Cyber attacks are an increasingly serious risk for organisations, but many senior staff seem to believe that they won’t be targeted. They might say that their organisation is too small to be on attackers’ radars, or that they don’t have anything worth attacking, but the truth is that cyber criminals are indiscriminate in their attacks and can almost always find something worth stealing.
A lot of companies that say they won’t be targeted will have already been breached – they just don’t know it yet. And as the Ponemon 2017 Cost of a Data Breach Study shows, the longer it takes to detect a breach, the more expensive it will be.
Detecting and containing breaches
The study found that companies took an average of 191 days to detect a data breach. This is a slight improvement on the previous year (201 days).
Ponemon suggests all organisations should aim to identify a breach within 100 days. The average cost of identifying a breach within this time was $2.80 million, but for breaches that took longer to identify, the average cost rose to $3.83 million.
There is a similar correlation in terms of containing a breach. Breaches that took less than 30 days to contain had an average cost of $2.83 million, but this rose to $3.77 million for breaches that took longer to contain.
The good news is that organisations have become significantly better at containing breaches, with the average time dropping from 70 days in 2016 to 66 days.
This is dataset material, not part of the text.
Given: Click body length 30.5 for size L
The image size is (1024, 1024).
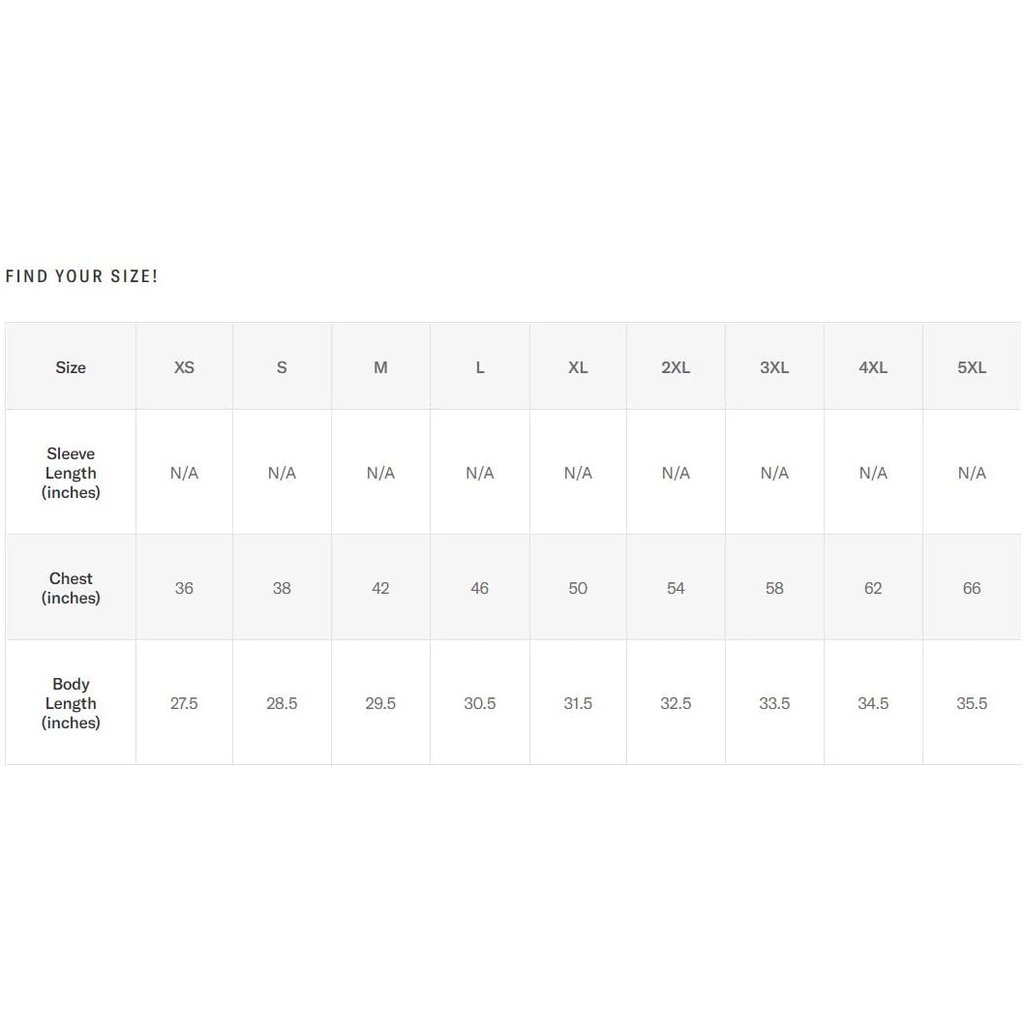Looking at the screenshot, I should (x=480, y=704).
How are compromises detected?
The majority of breached organisations are notified by someone other than their own staff, according to Mandiant’s M-Trends 2017 report. It found that 53% of breaches were discovered by an external source.
The most common external source for identifying data breaches is law enforcement.
Data breaches are almost always contained sooner if they’re detected by an organisation’s own staff. By conducting routine assessments of potential vulnerabilities in your organisation, you can avoid having to rely on external sources, save money, mitigate the damage of breaches and perhaps even identify vulnerabilities before a breach takes place.
This is where penetration testing comes in. It’s essentially a controlled form of hacking in which a professional tester, working on behalf of an organisation, uses the same techniques as a criminal hacker to search for vulnerabilities in the company’s networks or applications.